"They did not come from a place of hate," James Charles said in a video apology. "They came from me being a really ignorant 13-year-old who should not have had a Twitter account."
Last year, 18-year-old James Charles became the first male ambassador of CoverGirl and instantaneously gained a national platform. James has over 300K followers on Twitter and users combed through over five years worth of his tweets to discover he had made offensive, mocking comments about minorities on more than one occasion. In one screenshotted tweet from 2013, James referred to his friend as his "Mexican Instagram slave." And this past February he tweeted: "I can't believe we're going to Africa today omg what if we get Ebola." After facing a barrage of criticism, James recently posted a video in which he specifically apologizes to people of color, saying, "I have never really made a direct apology to the people that my tweets affected, which is where an apology should've been directed in the first place."
CoverGirl never issued a statement on James's ebola tweet. Instead, the brand tweeted a video of him hugging Zendaya shortly after and promptly deleted it after people complained. Numerous Twitter users have said that they will no longer buy CoverGirl products because of James's and CoverGirl's tone-deafness. One user tweeted at CoverGirl, "By allowing him to be on your campaign, I personally feel the company reflects these same stereotypical thoughts."
The lack of concrete action from CoverGirl is part of a wider problem within the beauty industry. People of color are held to a much higher standard than white people when they are the faces of brands. For example, Munroe Bergdorf, a trans model, was swiftly dropped by L'Oréal when she posted on Facebook after the violence in Charlottesville, writing "all white people are racist." Days later, L'Oréal announced it had ended its partnership with Munroe. "L'Oréal champions diversity," the company posted on Twitter. "Comments by Munroe Bergdorf are at odds with our values and so we have decided to end our partnership with her."
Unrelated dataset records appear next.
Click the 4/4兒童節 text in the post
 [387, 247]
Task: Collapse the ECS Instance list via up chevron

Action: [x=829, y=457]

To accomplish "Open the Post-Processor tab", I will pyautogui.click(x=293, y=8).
And Lola Ogunyem, a black model who appeared in a recent Dove campaign, felt the need to speak up after the campaign, which featured her washing her face and turning into a white woman, was met with criticism. "If I had even the slightest inclination that I would be portrayed as inferior, or as the "before" in a before and after shot, I would have been the first to say an emphatic 'No,'" Lola Ogunyem told The Guardian.
There have also been numerous instance of racism from beauty vloggers this year — yet rarely do they face consequences for their insensitivity. After fans dug up tweets of beauty vlogger Jeffree Star using the n-word, Kim Kardashian posted a video telling fans to "get over it." Of course, the internet was not here for it and Kim quickly took back her words after listening to fans and admitted she "did not know enough about the situation" before commenting.
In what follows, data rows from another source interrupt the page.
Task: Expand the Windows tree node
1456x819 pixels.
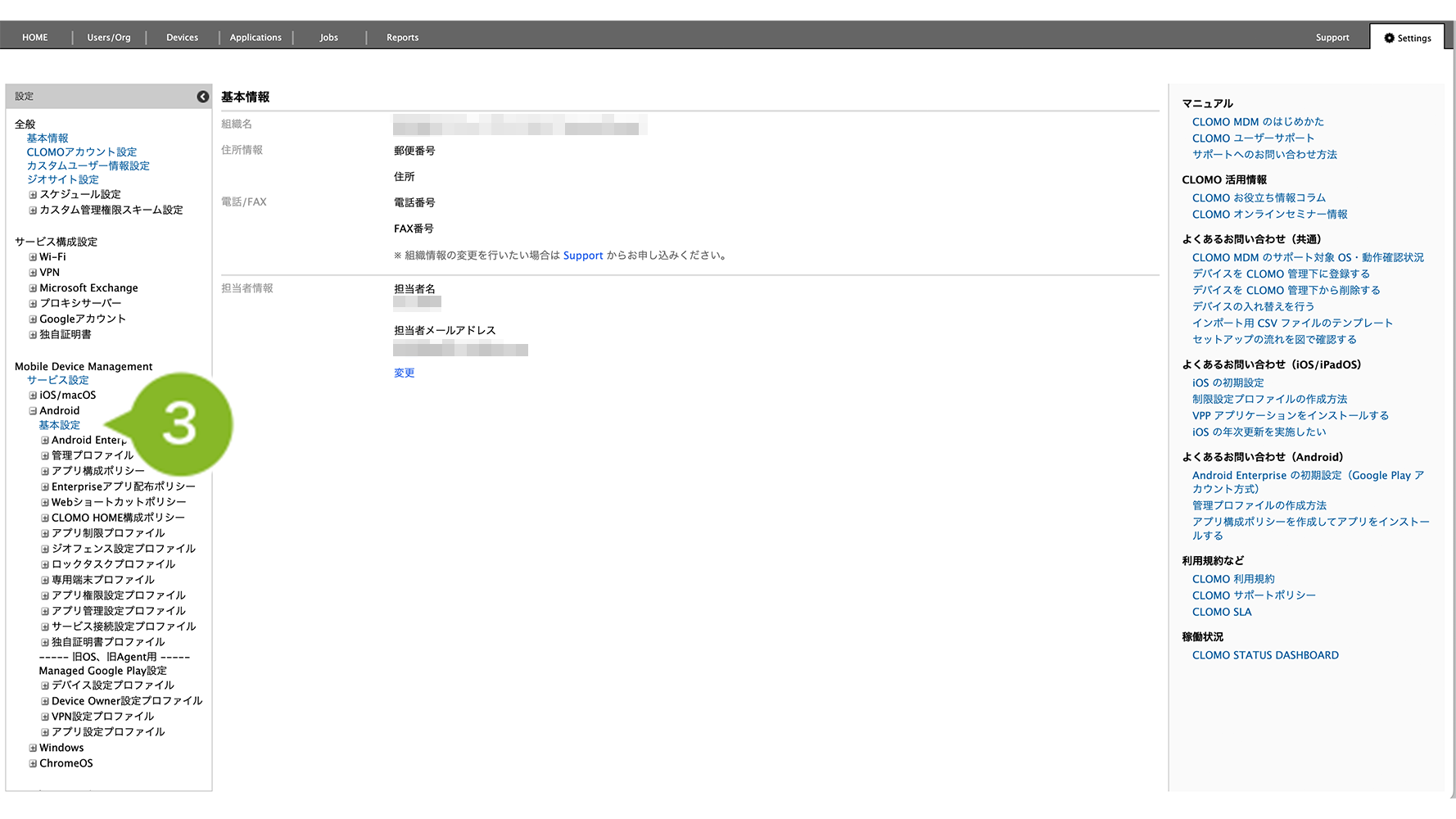Action: [x=33, y=748]

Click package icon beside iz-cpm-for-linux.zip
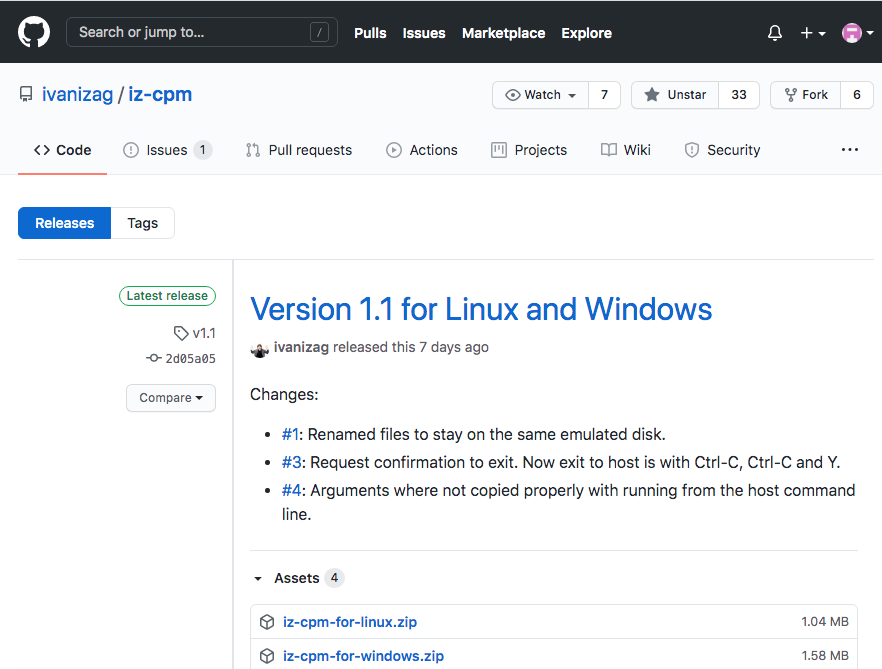click(267, 622)
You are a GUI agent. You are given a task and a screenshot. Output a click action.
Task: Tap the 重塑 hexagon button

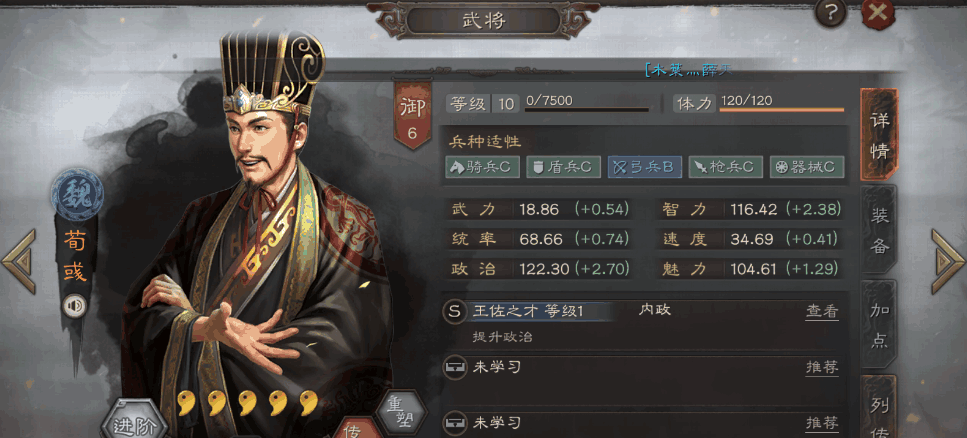pos(401,411)
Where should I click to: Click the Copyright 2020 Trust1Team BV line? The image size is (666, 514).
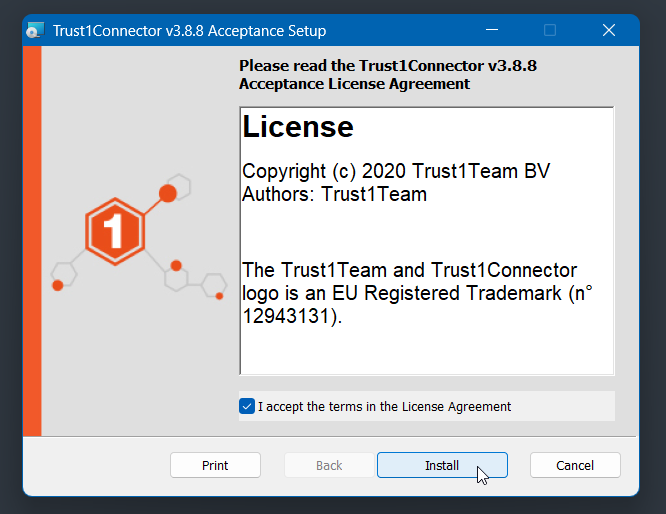click(395, 171)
It seems like James has done quite a lot of listening too. He fully owned up to his mistakes. "They did not come from a place of hate," he said. "They came from me being a really ignorant 13 year old who should not have had a Twitter account." And as much as the tweets were disrespectful, it's important to note that no one comes out the womb quoting Malcolm X and fighting for social justice. It's often a learning process. "I've learned so much as a person since then, and I'm not the same person today as I was five years ago."
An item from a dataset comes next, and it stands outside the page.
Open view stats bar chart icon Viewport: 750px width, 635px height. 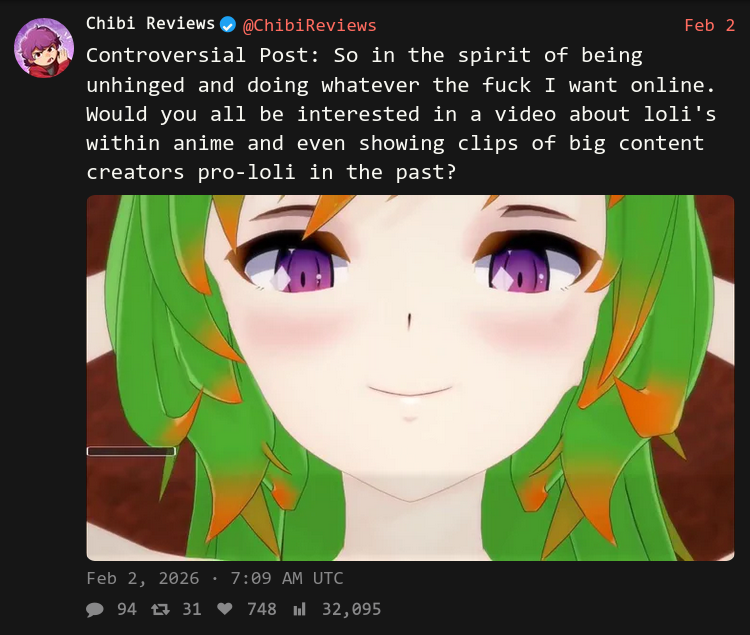coord(299,609)
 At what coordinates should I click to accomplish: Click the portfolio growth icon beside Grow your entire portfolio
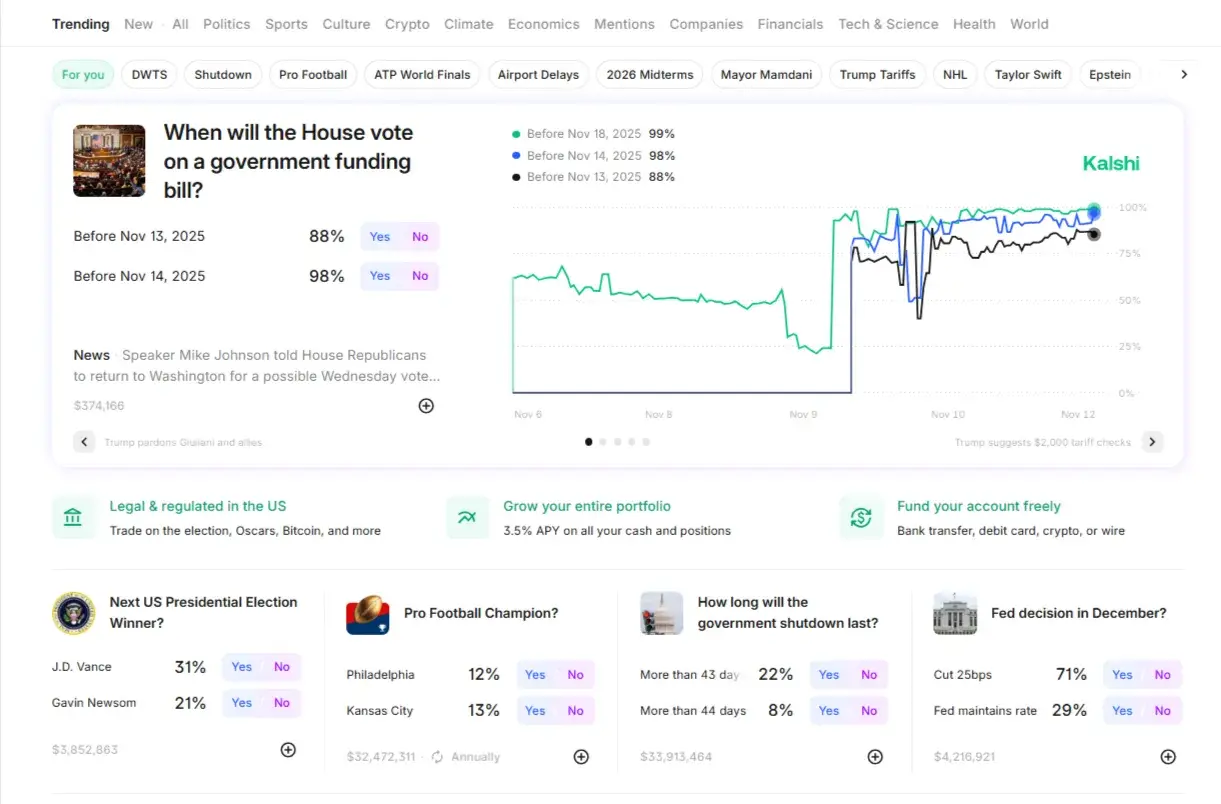[x=467, y=517]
But that does not eliminate the dire need for greater respect for people of color and genuine diversity within the beauty industry. Because we're not just props. Companies must realize that diversity goes beyond how you look or your personal identifications. It's also about the values you uphold and promote to the world.
Check out James's apology below.
Update 11/9: We received the following statement from Covergirl:
"James Charles’ tweet does not represent CoverGirl’s perspective. We agree his statements were inappropriate but appreciate that he has issued an apology. We are an inclusive brand and respect all people and cultures."